If you drew a Venn diagram of two circles, and used recent comments and announcements from the Consumer Financial Protection Bureau to fill them in, you would have one circle that was labeled “credit reporting agencies” and one circle that was labeled “repeat offenders.” Those are the two targets that the Bureau has put in its crosshairs. In the intersection of those two circles, I give you a lawsuit filed by the CFPB yesterday against TransUnion — a credit reporting agency — and one of its former executives, who are accused of violating a previous enforcement order to refrain from engaging in deceptive marketing regarding the credit-related products it sells.
Maybe the news should not have come as a surprise to anyone.
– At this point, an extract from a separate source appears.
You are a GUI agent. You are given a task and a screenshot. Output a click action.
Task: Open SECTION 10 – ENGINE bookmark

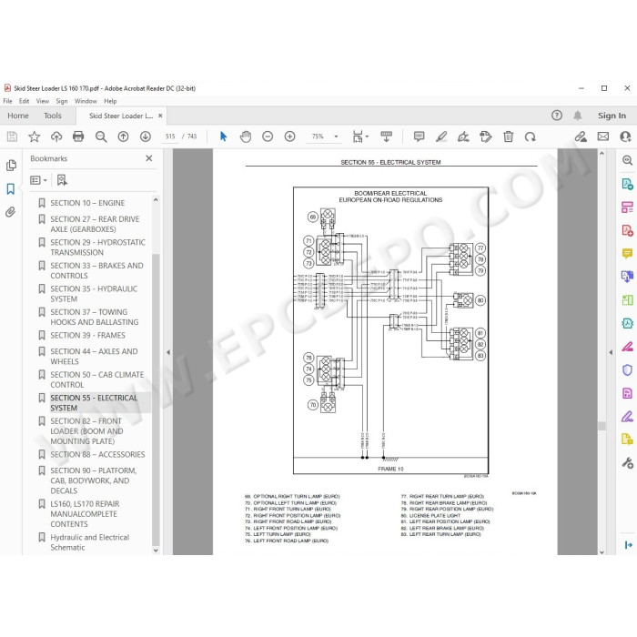click(x=87, y=203)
Back in 2017, TransUnion agreed to pay nearly $17 million in fines and restitution to settle an enforcement action with the CFPB, while also agreeing to warning consumers that lenders were not likely to use the scores that the company was supplying and obtain the express consent of consumers for recurring payments and services, while also providing an easy way for consumers to cancel those subscriptions.
Twice since that settlement was executed, the CFPB says it has told TransUnion that it was violating the terms of that order. As well, consumers filed more than 150,000 complaints with the CFPB about TransUnion last year alone. So yesterday, the Bureau filed another lawsuit, accusing the company and the former head of the unit that sold products and services directly to consumers of having “flouted” that previous order, and using deceptive tactics to deceive consumers into signing up for products and services and then “cheated” consumers by misrepresenting that its credit monitoring service was a standalone product. A copy of the complaint can be accessed by clicking here.
[EDITOR’S NOTE: Does the threat of individual liability scare you? It should. Click here to sign up for a webinar on Monday, April 18 featuring Joann Needleman and Manny Newburger on what you need to know about individual liability.]
“TransUnion is an out-of-control repeat offender that believes it is above the law,” said CFPB Director Rohit Chopra, in a statement. “I am concerned that TransUnion’s leadership is either unwilling or incapable of operating its businesses lawfully.”
In a statement of its own, TransUnion said the CFPB was not acting “like a responsible regulator” should and that the Bureau was “determined to litigate and seek headlines through press releases and tweets.”
“We have been in compliance with our obligations and we remain in compliance with the consent order today,” the company said.